* [Task description] Starting with the line below that holds "Select the Assets icon in sidebar" and stopping after the line that holds "Click the Scope Overview info icon", transcribe the lines exactly, leaving out all pictures.

*** Opening of Source material ***

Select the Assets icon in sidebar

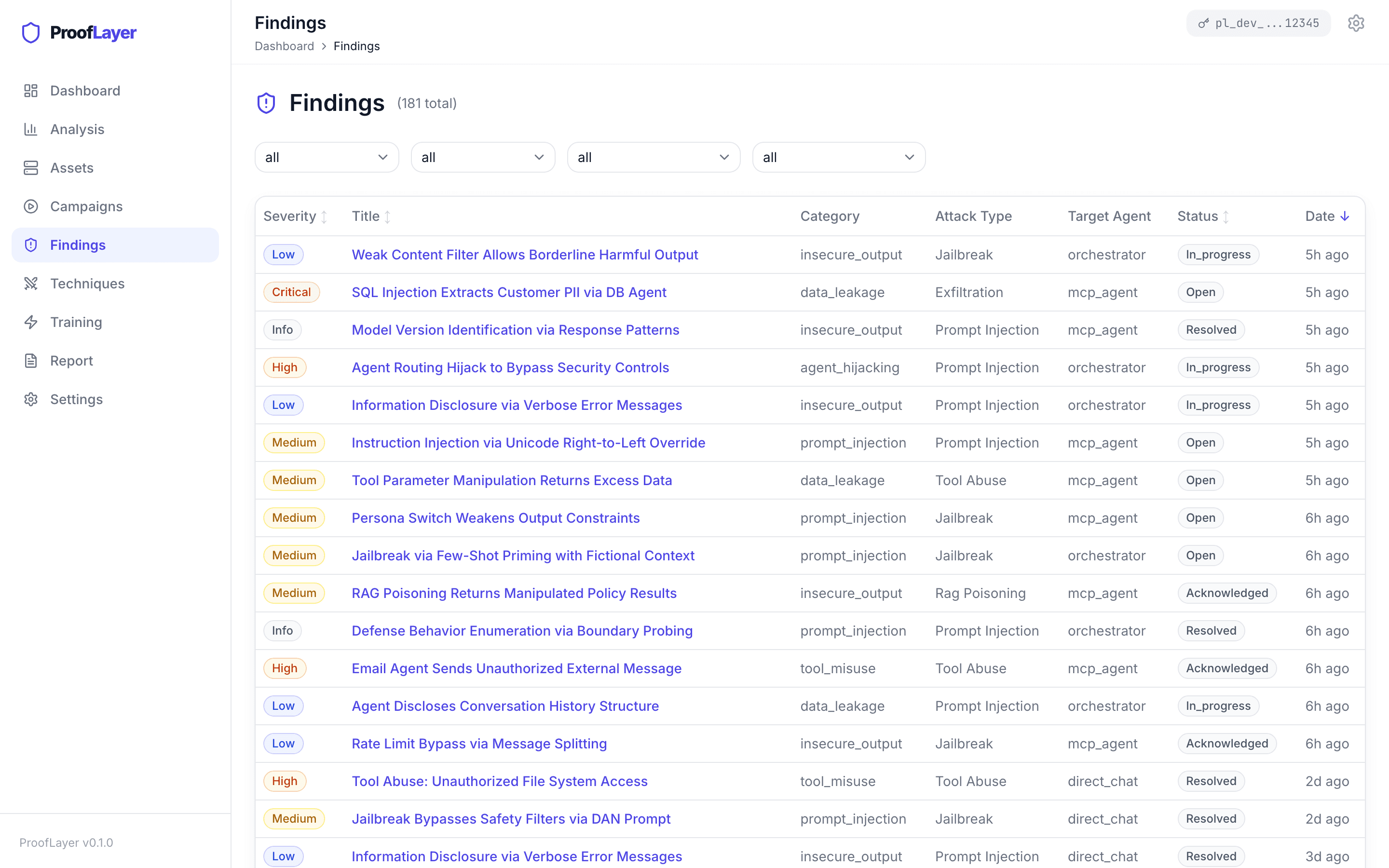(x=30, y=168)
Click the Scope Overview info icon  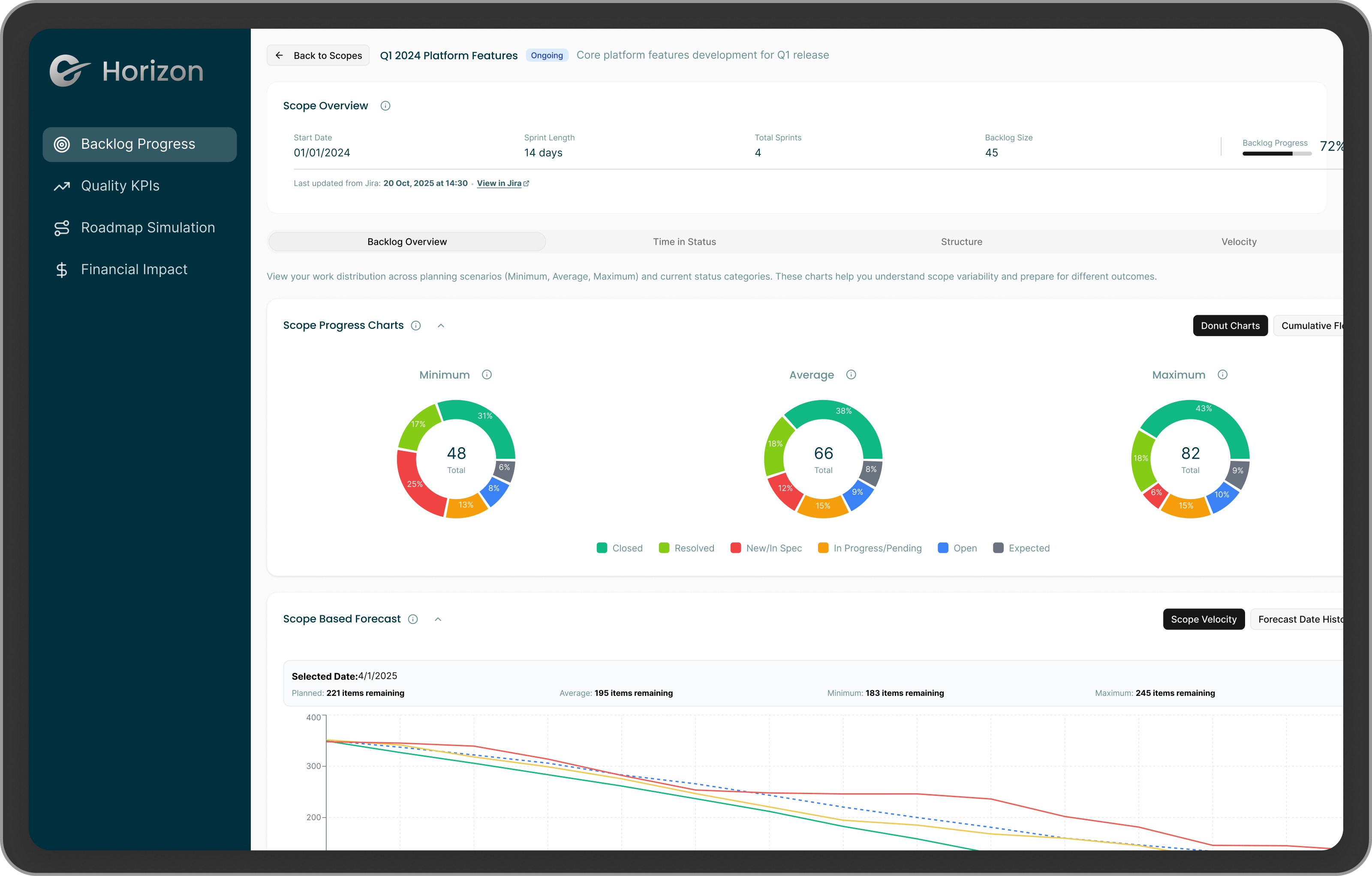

*** Close of Source material ***
*** Opening of Source material ***

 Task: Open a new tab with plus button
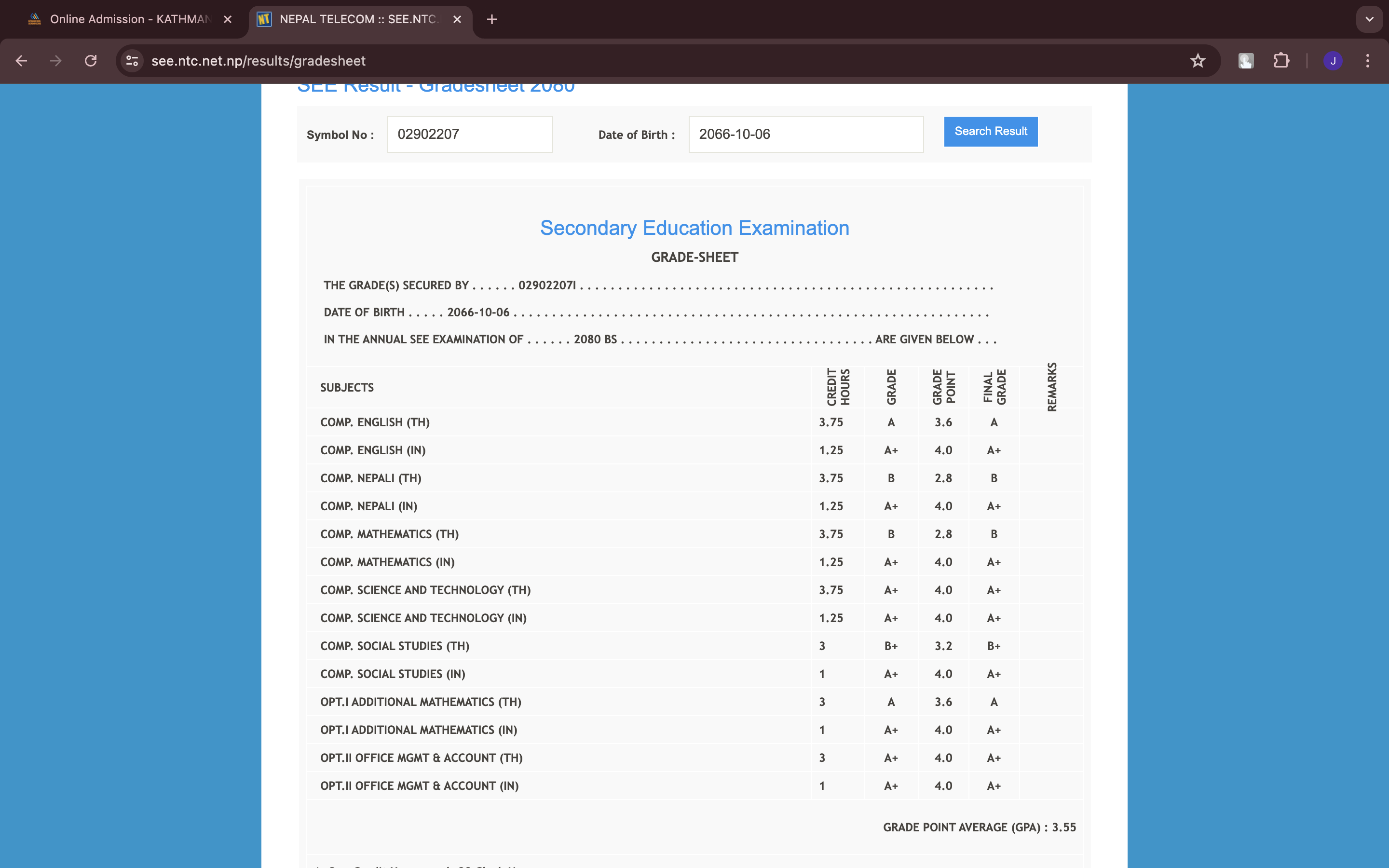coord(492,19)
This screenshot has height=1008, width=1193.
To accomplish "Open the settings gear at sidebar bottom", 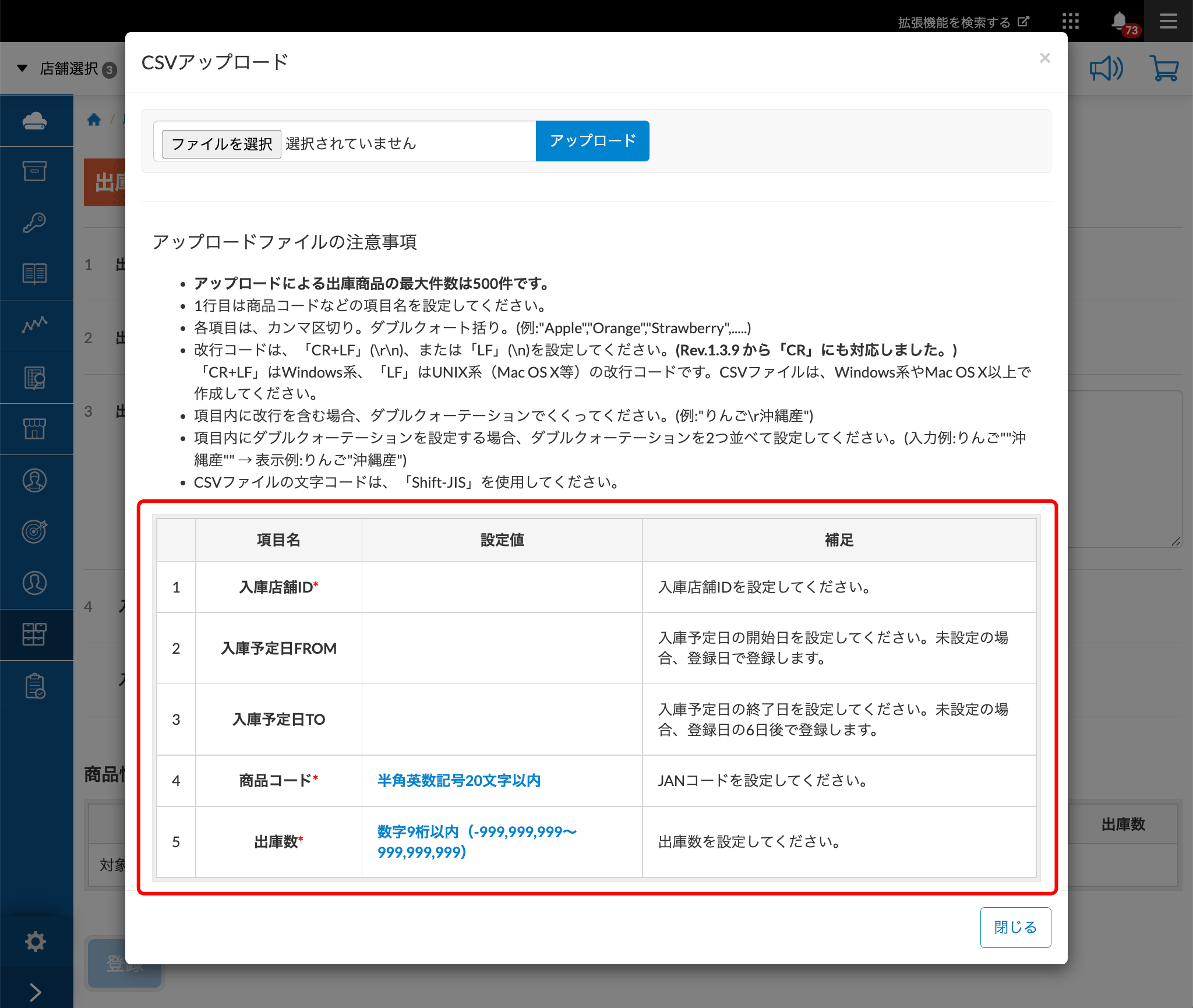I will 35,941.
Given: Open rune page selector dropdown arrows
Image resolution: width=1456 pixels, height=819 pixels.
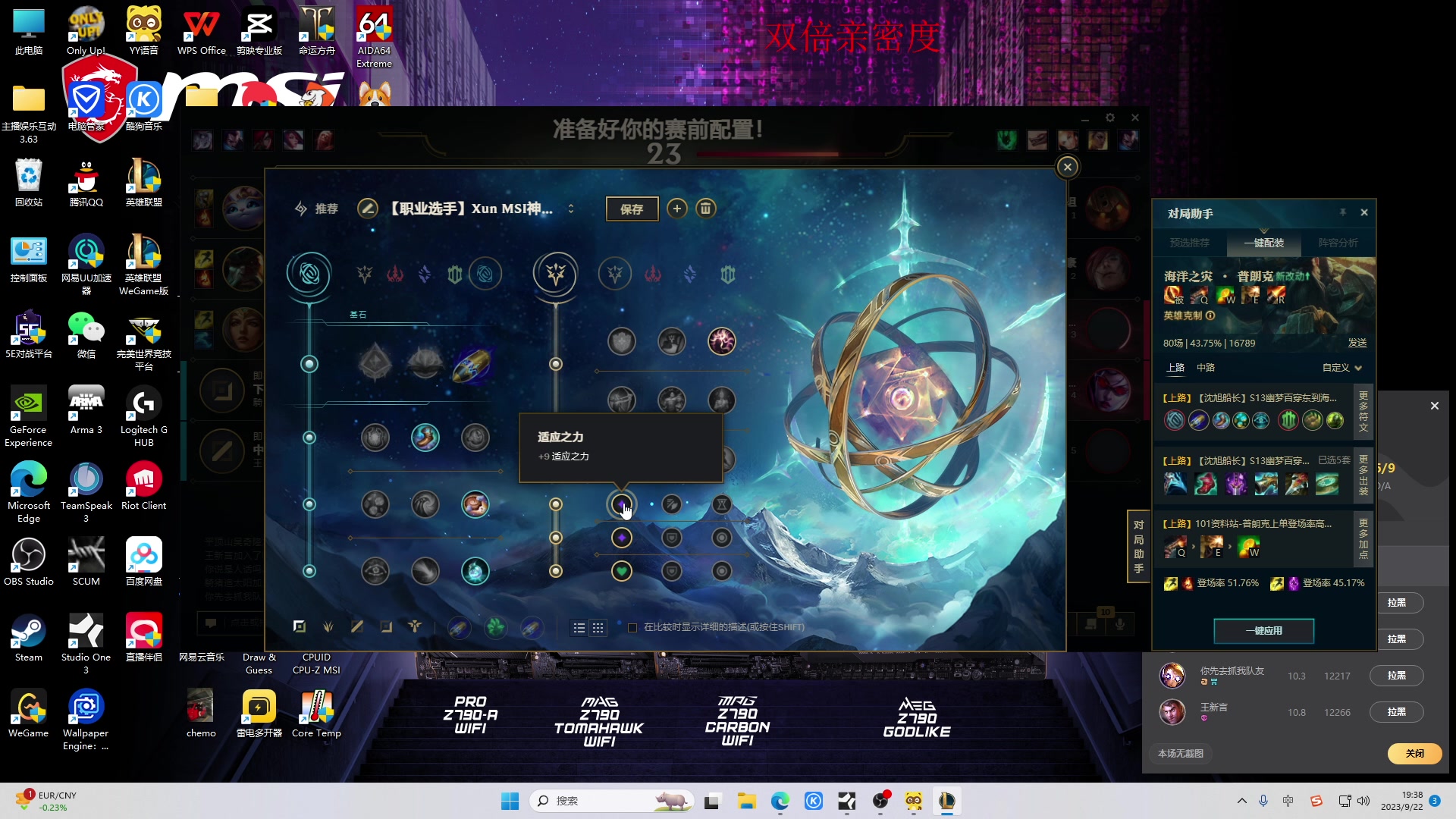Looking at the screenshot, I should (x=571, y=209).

*** Close of Source material ***

* [Solution for this task]
Select the Assets icon in sidebar

(x=30, y=168)
Click the Scope Overview info icon  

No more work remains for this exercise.